9月上旬、第三十一駆逐隊各艦の修理は完了した[注釈 17]。 日本海軍は丁一号輸送部隊(空母隼鷹、軽巡木曾、軽巡多摩、駆逐艦谷風、大波)を編成し、第52師団より抽出された甲支隊[注釈 18]をポナペ島へ輸送することになった[150][151]。 輸送作戦は数回にわけて実施され[152]、「大波」は特設巡洋艦「粟田丸」を護衛して9月18日に広島県宇品を出撃する[153][154]。「大波」と「粟田丸」は9月26日ポナペに到着[155][156]。30日に同地を出発、10月1日トラック泊地に到着した[155]。第一次進出部隊は損害なく進出を完了し、丁一号輸送部隊は27日付(連合艦隊電令作第724号)をもって解散した[155][157]。
この頃の第二水雷戦隊(能代、第二十四駆逐隊、第三十一駆逐隊、島風など)は連合艦隊(司令長官古賀峯一大将、参謀長福留繁中将)が指揮する主力部隊(戦艦部隊、機動部隊、遊撃部隊)と行動をともにしてエニウェトク環礁に進出した[158][159]。

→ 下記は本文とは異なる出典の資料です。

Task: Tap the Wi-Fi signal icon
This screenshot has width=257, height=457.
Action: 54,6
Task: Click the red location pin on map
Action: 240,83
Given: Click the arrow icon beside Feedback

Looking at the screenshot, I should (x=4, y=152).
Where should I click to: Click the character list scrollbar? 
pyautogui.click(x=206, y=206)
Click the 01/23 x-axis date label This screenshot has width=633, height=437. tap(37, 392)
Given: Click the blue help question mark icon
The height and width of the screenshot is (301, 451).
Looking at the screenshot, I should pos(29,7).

11月初旬、第三十一駆逐隊はろ号作戦[160][161]にともなうカビエンへの輸送任務に従事した[17][162]。第十戦隊司令官を指揮官とする輸送部隊のうち、第二部隊(大波、風雲)として10月31日トラックを出発、11月1日カビエンに到着した[163]。 11月6日にラバウルに進出し、第十戦隊(司令官大杉守一少将)の指揮下に入ってブーゲンビル島タロキナ輸送に参加した[164][注釈 19]。 同作戦は、支援部隊(指揮官:第十戦隊司令官、第一支援隊〈阿賀野、若月、風雲、浦風〉、第二支援隊〈能代、早波、長波〉)、挺身輸送部隊(指揮官香川31駆司令、警戒隊〈大波、巻波〉、輸送隊〈天霧、文月、卯月、夕凪〉)により実施された[166][167]。 輸送部隊は11月7日0007にタロキナ泊地着後、午前1時迄に揚陸を完了する[168]。同日1000、ラバウルに帰投した[169]。 またブカ島輸送を終えた3隻(夕張、水無月、時雨)も同港に到着した[170][168]。

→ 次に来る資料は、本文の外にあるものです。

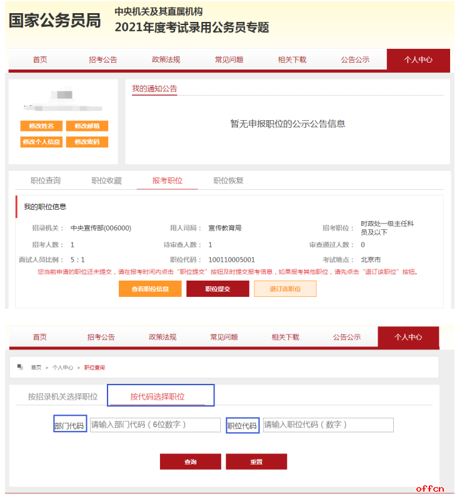Click the 部门代码 six-digit input field
Screen dimensions: 457x496
click(155, 425)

11月11日、ラバウルはアメリカ軍機動部隊による大規模空襲を受けた[20][171]。 「長波」が大破した際[172][173]、「大波」は「長波」を曳航しようとしたが、ワイヤーがスクリューに絡まったため、曳航は「巻波」が行うことになった[173][22]。 第二水雷戦隊・第十戦隊の大部分は[174]、損傷艦を護衛してラバウルから撤収する[175][176]。ラバウルに残る第二水雷戦隊は第三十一駆逐隊となった[177][178][179]。 他の第二水雷戦隊各艦は、各方面に分散して行動していた[180]。 第三十一駆逐隊(大波、巻波、長波)は襲撃部隊(第三水雷戦隊)僚艦と共にラバウルで待機・訓練・修理をおこなう[179][181]。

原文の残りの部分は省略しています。